Extrait
───

Bonjour, mon beau petit Toto chéri, bonjour, mon cher petit homme ravissant, bonjour, toi que j’aime, comment vas-tu ce matin, mon pauvre petit piocheur ? As-tu pris du repos cette nuit ? Je crains que tu n’aies eu bien froid sans feu. Je trouve que c’est bien imprudent à toi de travailler sans feu. C’est le moyen de se donner une congestion cérébrale. Il faudrait faire faire du feu par Étienne le soir, le plus tard possible, et une fois bien arrangé, il peut aller très avant dans la nuit sans que tu aies besoin de t’en occuper. Pense, mon amour, que, outre la souffrance que tu t’imposes en travaillant sans feu, tu risques de te donner la plus horrible et la plus dangereuse des maladies. Et puis, si tu ne la redoutes pas pour toi, pense à moi, mon Toto, pour qui cette inquiétude est de trop. J’ai bien assez à faire de supporter ton absence sans y ajouter la crainte que tu ne sois malade. Je te paie le café si tu veux te faire faire un bon feu tous les soirs. En attendant, je te le repaie encore si tu veux venir tout de suite me baiser.

───

Consigne
Recopiez l'extrait en entier, sans la moindre modification. Les données ne sont d'aucune utilité ici.

Données sources
───

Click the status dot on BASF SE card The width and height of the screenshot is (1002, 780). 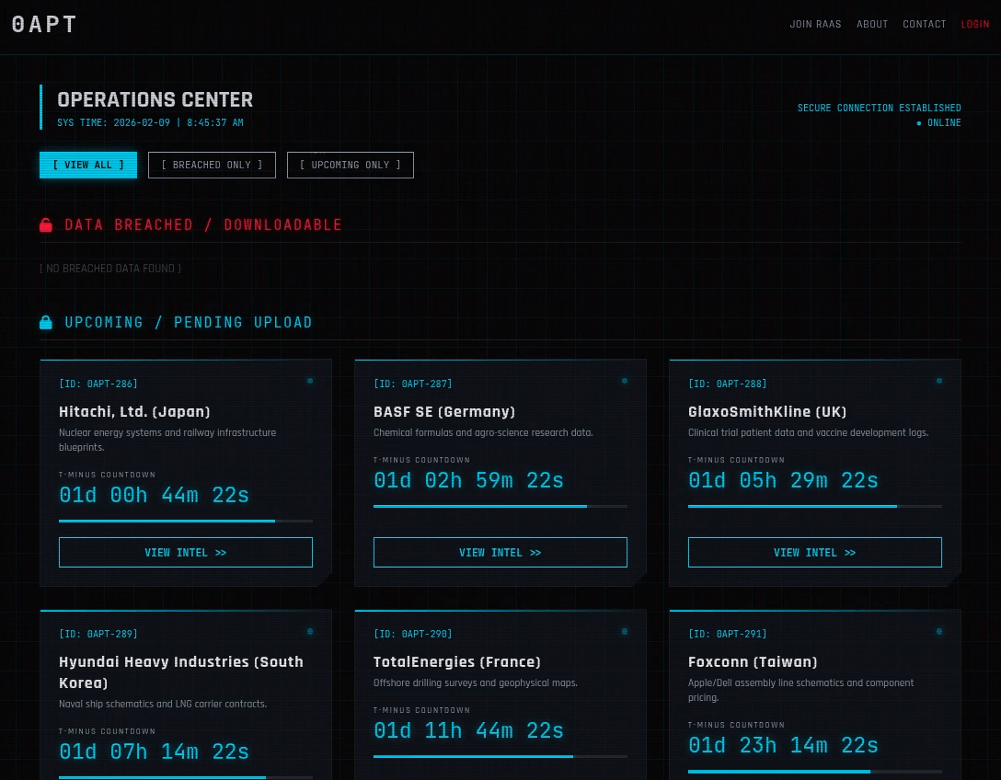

───

Résultat obtenu
Bonjour, mon beau petit Toto chéri, bonjour, mon cher petit homme ravissant, bonjour, toi que j’aime, comment vas-tu ce matin, mon pauvre petit piocheur ? As-tu pris du repos cette nuit ? Je crains que tu n’aies eu bien froid sans feu. Je trouve que c’est bien imprudent à toi de travailler sans feu. C’est le moyen de se donner une congestion cérébrale. Il faudrait faire faire du feu par Étienne le soir, le plus tard possible, et une fois bien arrangé, il peut aller très avant dans la nuit sans que tu aies besoin de t’en occuper. Pense, mon amour, que, outre la souffrance que tu t’imposes en travaillant sans feu, tu risques de te donner la plus horrible et la plus dangereuse des maladies. Et puis, si tu ne la redoutes pas pour toi, pense à moi, mon Toto, pour qui cette inquiétude est de trop. J’ai bien assez à faire de supporter ton absence sans y ajouter la crainte que tu ne sois malade. Je te paie le café si tu veux te faire faire un bon feu tous les soirs. En attendant, je te le repaie encore si tu veux venir tout de suite me baiser.